The space is located in a pretty quiet area of Austin, but it was still pretty busy for a Monday night. After looking at the menu, I ordered Poor Qui’s Buns, Thai Chicken Karaage and Derek’s Favorite Chicken Buns.
Something I love about food truck (and East Side King is no exception) is the fact that things are cooked to order. East Side King incorporates a lot of herbs into the dishes and all were fresh and crisp.
The first thing I tried were the Poor Qui’s Buns — roasted pork belly in steamed buns, Hoisin sauce, cucumber kimchi and green onion. Delicious. The pork belly was crackly and blended perfectly with the crunch and acidity of the cucumber kimchi. The bun was light and fluffy and didn’t distract from the overall taste of all the elements.
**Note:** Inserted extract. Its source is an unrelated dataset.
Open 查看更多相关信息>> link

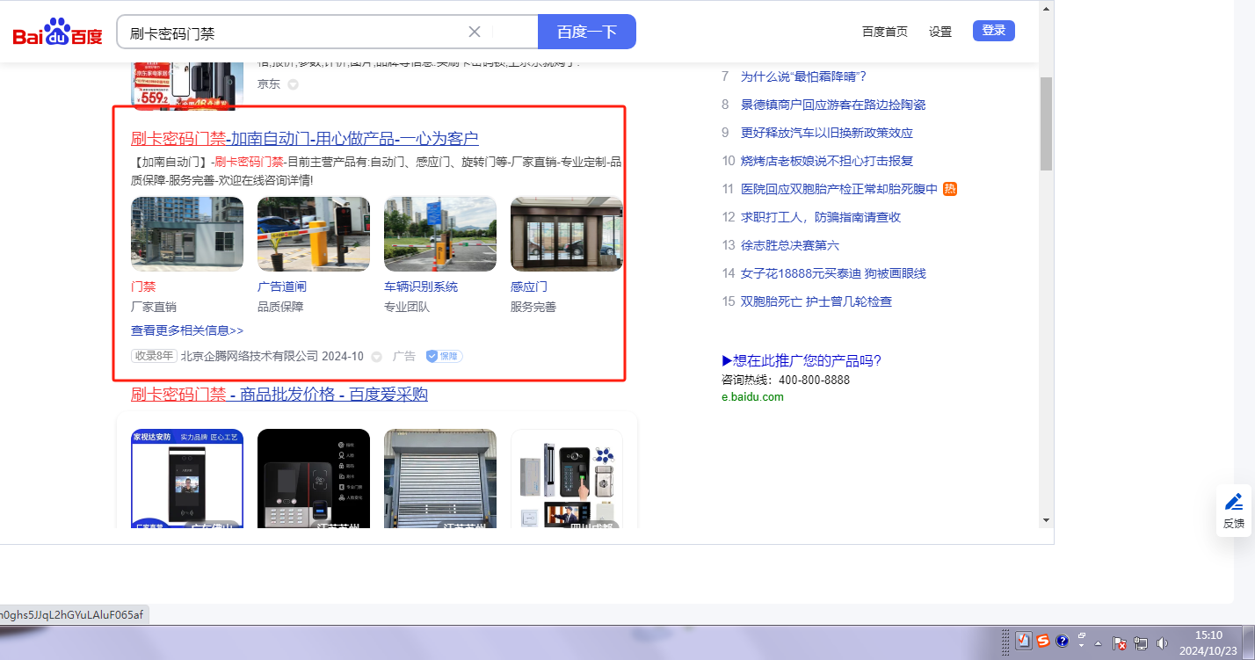187,330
Next I sampled the Thai Chicken Karaage — deep fried chicken thigh with sweet and spicy sauce, fresh basil, cilantro, mint, onion and jalapeno. I’m willing to go on record and state that thighs are the most underrated cut of chicken. They have so much flavor and East Side King really brought out the flavor with the mix of herbs, jalapeno and the sauce. It was crispy, hot, cool and refreshing. The perfect dish for a warm night.
This dish also paired really well with my Shiner Bock. So don’t forget about the right beer.
Finally, I tried the Derek’s Favorite Chicken Buns. Once again, the chicken thigh pieces were crisped to perfect. This bun was composed of deep-fried chicken thigh, Thai flavored spicy mayo, fresh basil, cilantro, mint, onion and jalapeno. This turned out to be my favorite dish. The pillowy soft bun mixed with the herbs and crispy chicken provided a very textured, yet simple dish.
I’m a big fan of Asian cuisine, and East Side King can hold it’s own as a serious Asian dining experience — albeit outside of the standard brick and mortar. It’s no wonder Anthony Bourdain stopped by on his most recent visit to Austin.
The brains behind East Side King consist of former chefs from Uchi, one of Austin’s top Asian restaurants. They’re really onto something here as they’re now up to three truck — each with a unique menu. They’re also smart to open on Monday nights, they pretty much have a Monday night monopoly.
I’ll have to wait to continue my food truck conquests on my next visit to Austin. Just not on a Monday.
East Side King trucks operate outside of Liberty Bar, The Grackle and Shangri-La in Austin. Hours vary so visit the East Side King site for more info.